I first met Bethany (I know there’s TWO of us!!) last year on Twitter. We were both recovery from different surgeries so we had interesting stories to share. When she and her husband moved to my home state last summer I was super excited to have my first Twitter friend become a real life friend, and that she is.
I love her words here about how sacred nature is to her. I fully agree and we have some beautiful nature here in the mountains!!
Here’s Bethany with her words on “Loving the Sacred”
She blogs over at bethanypegors.blogspot.com
I love The Sacred. There’s something about it that just evokes a feeling a peace in my soul, and I find myself fighting to get a glimpse of it when life gets to be too much.
It wasn’t always that way, though.
When I was young, I was taught that a strict line existed between the secular and the sacred. Anything labelled “Christian” was sacred, and everything else was “secular.” I wasn’t allowed to listen to “secular” music, read “secular” books, etc.
As I’ve begun walking through my adult years, I can’t help realizing how there is so much more to this idea of sacredness than what is “Christian.” In some cases, I don’t believe some “Christian” things are actually sacred (certain CCM and Christian novels, for example), but rather are shallow, unmeaningful attempts at tickling the ears of American evangelicals.

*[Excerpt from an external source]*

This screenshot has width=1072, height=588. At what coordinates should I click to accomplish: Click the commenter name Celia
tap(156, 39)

As I’ve branched out, I’ve come to adore art and nature as forms of The Sacred. I don’t attend art museums as often as I’d like, but each time I do, I feel a sense of awe and peace. The amount of God-given talent those artists have/had is amazing and inspiring (even if they’re unbelievers. Shocking, I know). I find myself magnifying the Creator of all things, that he could gift someone with such creativity. As a person who doesn’t have an ounce of artistic ability, I can’t help but continually be impressed and amazed by what others can do.
And then there’s nature. Even the word itself is a breath of fresh air (pun intended). When I lived in downtown Chicago for three years during my undergrad, I always felt as though something was missing in my heart. Granted, I absolutely loved the adventure and thrill of living in a city, but looking out my window and seeing a giant building just wasn’t the same as seeing a beautiful tree or colorful plants. My heart dances when I enter a garden of brightly colored flowers or smell the sweet aroma of fresh-cut grass. A smile erupts from my lips when I gaze at the beautiful mountains outside my window.

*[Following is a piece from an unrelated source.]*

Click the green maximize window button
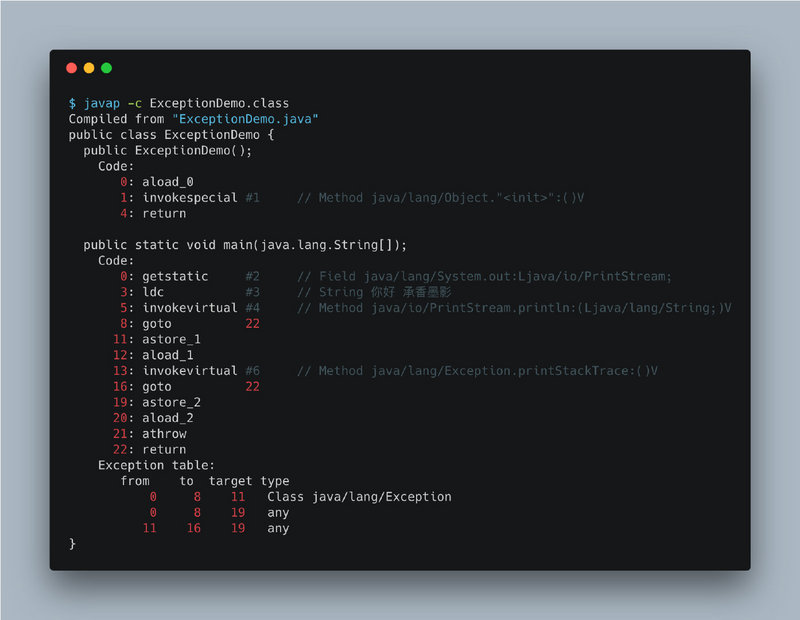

This… This is The Sacred to me. Those moments in life when I cannot help but say, “Thank you, Lord.” Those moments when the beauty of my Creator is so evident that I must stop and catch my breath.
Treasure those sacred moments, friends. Don’t take them for granted. No matter what we’re dealing with in life, no matter what we’re going through, it is so important to stop, take a breath, remember our Creator, and “go and smell the roses.”